* **Information given**
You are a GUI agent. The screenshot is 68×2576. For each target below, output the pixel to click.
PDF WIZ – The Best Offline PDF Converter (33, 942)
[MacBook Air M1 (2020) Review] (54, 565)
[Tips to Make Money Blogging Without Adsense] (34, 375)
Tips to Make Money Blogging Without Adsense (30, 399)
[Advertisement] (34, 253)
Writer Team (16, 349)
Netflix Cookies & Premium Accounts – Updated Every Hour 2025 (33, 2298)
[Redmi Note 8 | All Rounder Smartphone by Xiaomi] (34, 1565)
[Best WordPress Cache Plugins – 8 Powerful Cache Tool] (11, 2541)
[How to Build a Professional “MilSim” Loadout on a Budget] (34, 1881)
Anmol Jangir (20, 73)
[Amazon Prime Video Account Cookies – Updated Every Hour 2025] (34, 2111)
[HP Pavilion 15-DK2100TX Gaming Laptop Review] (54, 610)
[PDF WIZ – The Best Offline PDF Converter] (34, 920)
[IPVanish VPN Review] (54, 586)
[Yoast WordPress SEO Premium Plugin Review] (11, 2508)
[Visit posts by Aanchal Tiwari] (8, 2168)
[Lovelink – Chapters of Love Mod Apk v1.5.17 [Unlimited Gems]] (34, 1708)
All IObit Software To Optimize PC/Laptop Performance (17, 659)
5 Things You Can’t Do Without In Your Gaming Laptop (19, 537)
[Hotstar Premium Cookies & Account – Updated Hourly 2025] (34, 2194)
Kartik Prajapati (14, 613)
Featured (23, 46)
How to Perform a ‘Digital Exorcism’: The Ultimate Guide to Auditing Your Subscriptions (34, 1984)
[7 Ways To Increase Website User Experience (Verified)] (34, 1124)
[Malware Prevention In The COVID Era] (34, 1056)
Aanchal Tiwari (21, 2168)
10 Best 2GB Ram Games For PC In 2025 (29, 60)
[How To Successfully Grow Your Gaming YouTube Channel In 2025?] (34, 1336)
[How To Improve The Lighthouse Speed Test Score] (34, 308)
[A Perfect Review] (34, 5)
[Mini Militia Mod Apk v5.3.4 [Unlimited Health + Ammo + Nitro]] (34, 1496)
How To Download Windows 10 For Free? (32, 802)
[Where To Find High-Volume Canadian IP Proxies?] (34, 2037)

* **What the exercise asks**
The reply must contain each line of the material, reproduced faithfully.

* **Task output**
You are a GUI agent. The screenshot is 68×2576. For each target below, output the pixel to click.
PDF WIZ – The Best Offline PDF Converter (33, 942)
[MacBook Air M1 (2020) Review] (54, 565)
[Tips to Make Money Blogging Without Adsense] (34, 375)
Tips to Make Money Blogging Without Adsense (30, 399)
[Advertisement] (34, 253)
Writer Team (16, 349)
Netflix Cookies & Premium Accounts – Updated Every Hour 2025 (33, 2298)
[Redmi Note 8 | All Rounder Smartphone by Xiaomi] (34, 1565)
[Best WordPress Cache Plugins – 8 Powerful Cache Tool] (11, 2541)
[How to Build a Professional “MilSim” Loadout on a Budget] (34, 1881)
Anmol Jangir (20, 73)
[Amazon Prime Video Account Cookies – Updated Every Hour 2025] (34, 2111)
[HP Pavilion 15-DK2100TX Gaming Laptop Review] (54, 610)
[PDF WIZ – The Best Offline PDF Converter] (34, 920)
[IPVanish VPN Review] (54, 586)
[Yoast WordPress SEO Premium Plugin Review] (11, 2508)
[Visit posts by Aanchal Tiwari] (8, 2168)
[Lovelink – Chapters of Love Mod Apk v1.5.17 [Unlimited Gems]] (34, 1708)
All IObit Software To Optimize PC/Laptop Performance (17, 659)
5 Things You Can’t Do Without In Your Gaming Laptop (19, 537)
[Hotstar Premium Cookies & Account – Updated Hourly 2025] (34, 2194)
Kartik Prajapati (14, 613)
Featured (23, 46)
How to Perform a ‘Digital Exorcism’: The Ultimate Guide to Auditing Your Subscriptions (34, 1984)
[7 Ways To Increase Website User Experience (Verified)] (34, 1124)
[Malware Prevention In The COVID Era] (34, 1056)
Aanchal Tiwari (21, 2168)
10 Best 2GB Ram Games For PC In 2025 (29, 60)
[How To Successfully Grow Your Gaming YouTube Channel In 2025?] (34, 1336)
[How To Improve The Lighthouse Speed Test Score] (34, 308)
[A Perfect Review] (34, 5)
[Mini Militia Mod Apk v5.3.4 [Unlimited Health + Ammo + Nitro]] (34, 1496)
How To Download Windows 10 For Free? (32, 802)
[Where To Find High-Volume Canadian IP Proxies?] (34, 2037)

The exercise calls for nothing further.